Current state: Under Discussion
Discussion thread: here
Please keep the discussion on the mailing list rather than commenting on the wiki (wiki discussions get unwieldy fast).
- GetOffsetShell is slow. It uses SimpleConsumer API to get offsets and old Producer API to get topic/partition metadata. It determines a leader broker for each partition and then requests the leader for offsets. In total, it does as many requests to the broker as the number of partitions (plus a request to Zookeeper for metadata).
- User gets offsets for one topic only. User needs to invoke GetOffsetShell for each topic separately. In order to get offsets of all topics, user first has to obtain the list of topics (by means of another tool) and then query each topic.
- GetOffsetShell does not have a convenient shell launcher as other console tools. It can be run only with a generic tool: kafka-run-class.sh.
- GetOffsetShell is inconsistent with other command-line tools in terms of command-line arguments. For example, --broker-list instead of --bootstrap-servers.
This KIP introduces a new command line tool: kafka-get-offsets.sh. The tool provides the following arguments:
- --bootstrap-servers vm1:9092 - Comma-separated list of Kafka servers
- --topics topic1,topic2 - Comma-separated list of topics to query for offsets (if omitted, query all topics)
- --partitions 1,2 - Comma-separated list of topic partitions to query (if omitted, query all partitions of each topic)

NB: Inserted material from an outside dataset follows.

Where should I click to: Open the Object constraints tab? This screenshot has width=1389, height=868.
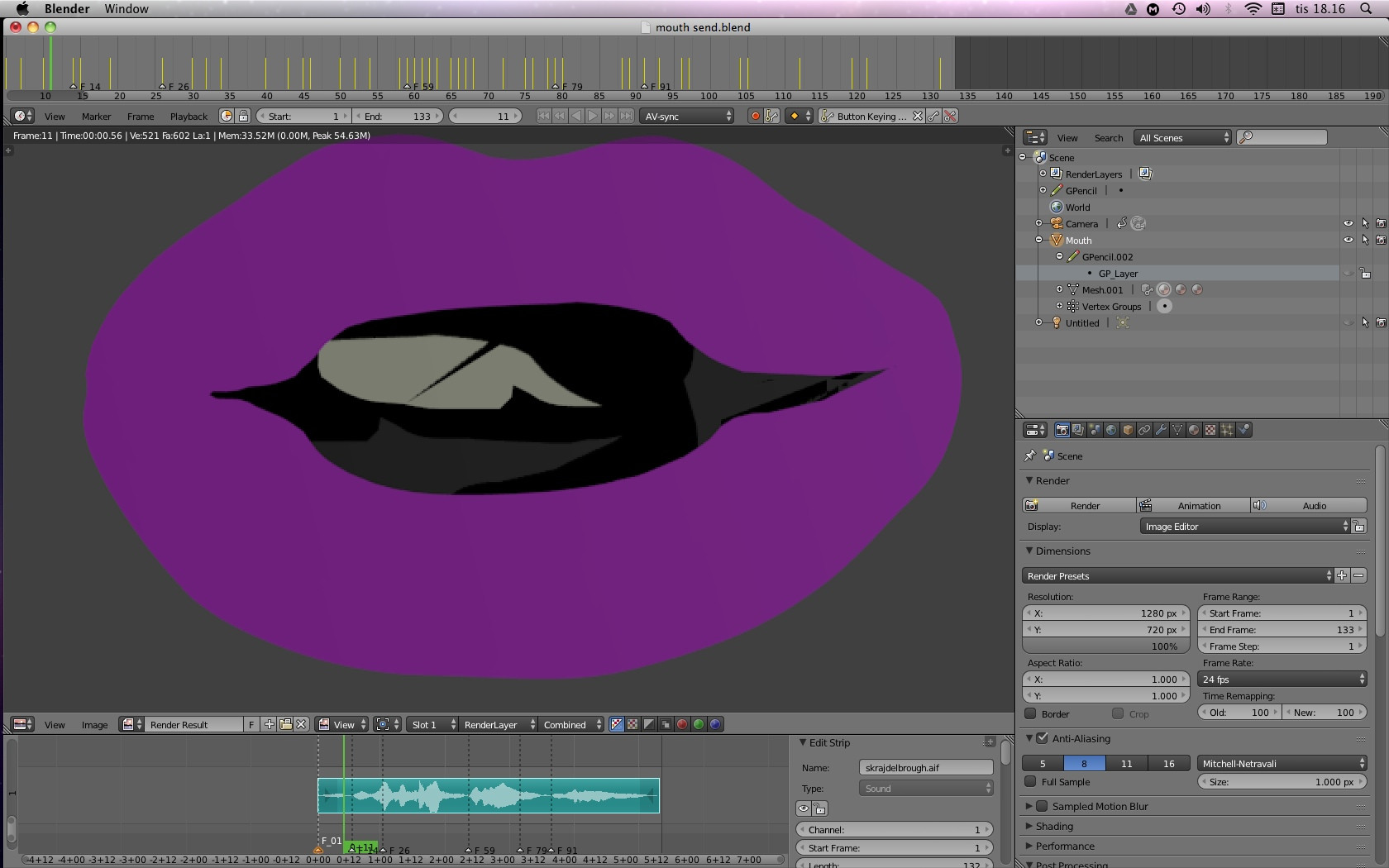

- --include-internal-topics - Query also Kafka-internal topics, like consumer offsets (ignore internal topics by default)

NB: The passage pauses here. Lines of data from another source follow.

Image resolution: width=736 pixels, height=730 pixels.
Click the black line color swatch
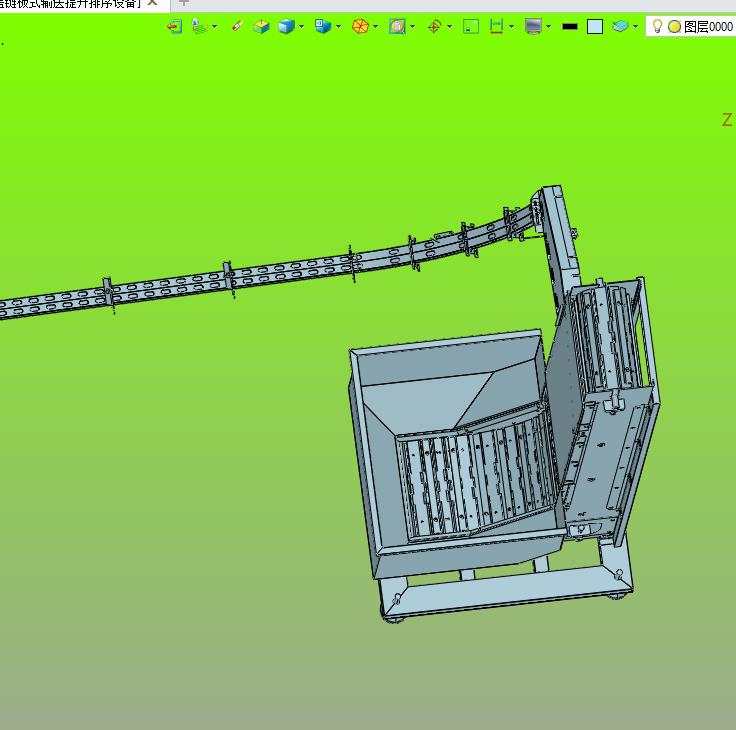(x=570, y=27)
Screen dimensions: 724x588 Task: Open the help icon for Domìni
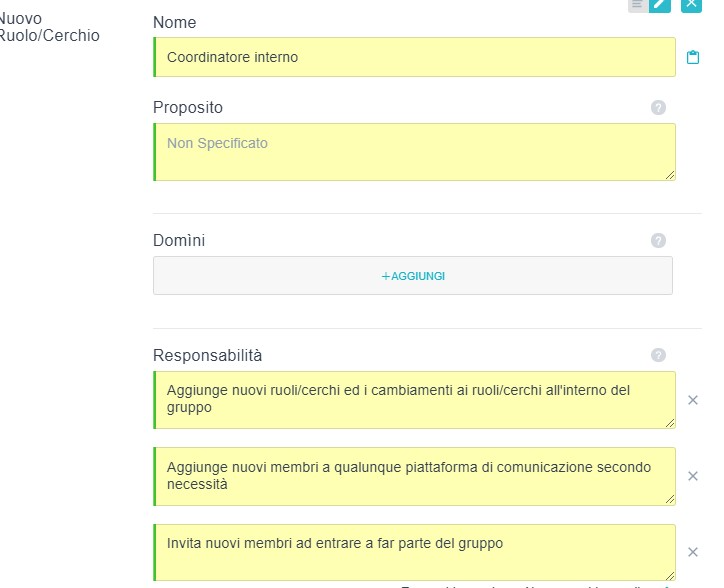click(658, 240)
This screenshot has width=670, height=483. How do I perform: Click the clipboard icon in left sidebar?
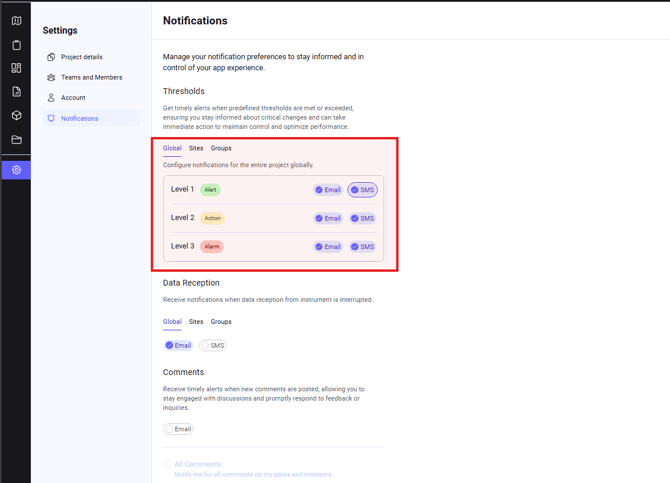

- --consumer-property - Pass an arbitrary consumer property to the consumer that actually queries the broker for offsets
For backward compatibility, the kafka-get-offsets.sh tool also accepts the following deprecated arguments from the old GetOffsetShell implementation:
- --broker-list - Same as --bootstrap-servers. When both specified, --bootstrap-servers is used.
- --topic - Same as --topics. When both specified, --topics is used.
- --offsets - Ignored. Always one offset is returned for each partition.
- --max-wait-ms - Ignored. Instead, use --consumer-property and pass request.timeout.ms property.
When user specifies a deprecated argument, the tool displays a warning message.
New implementation kafka-get-offsets.sh uses KafkaConsumer API. It makes at most two requests to the broker:
- To query existing topics and partitions
- To grab all requested offsets.
New implementation correctly handles non-existing topics and partitions asked by user:
kafka-get-offsets.sh --bootstrap-servers vm:9092 --topics AAA,ZZZ --partitions 0,1
AAA:1:Partition not found
ZZZ:0:Topic not found
Now user can get offsets for many topics at once. No need to retrieve the list of existing topics and then query them one by one.
Moreover, now user is able to retrieve offsets for all topics - this is the default when no topics specified.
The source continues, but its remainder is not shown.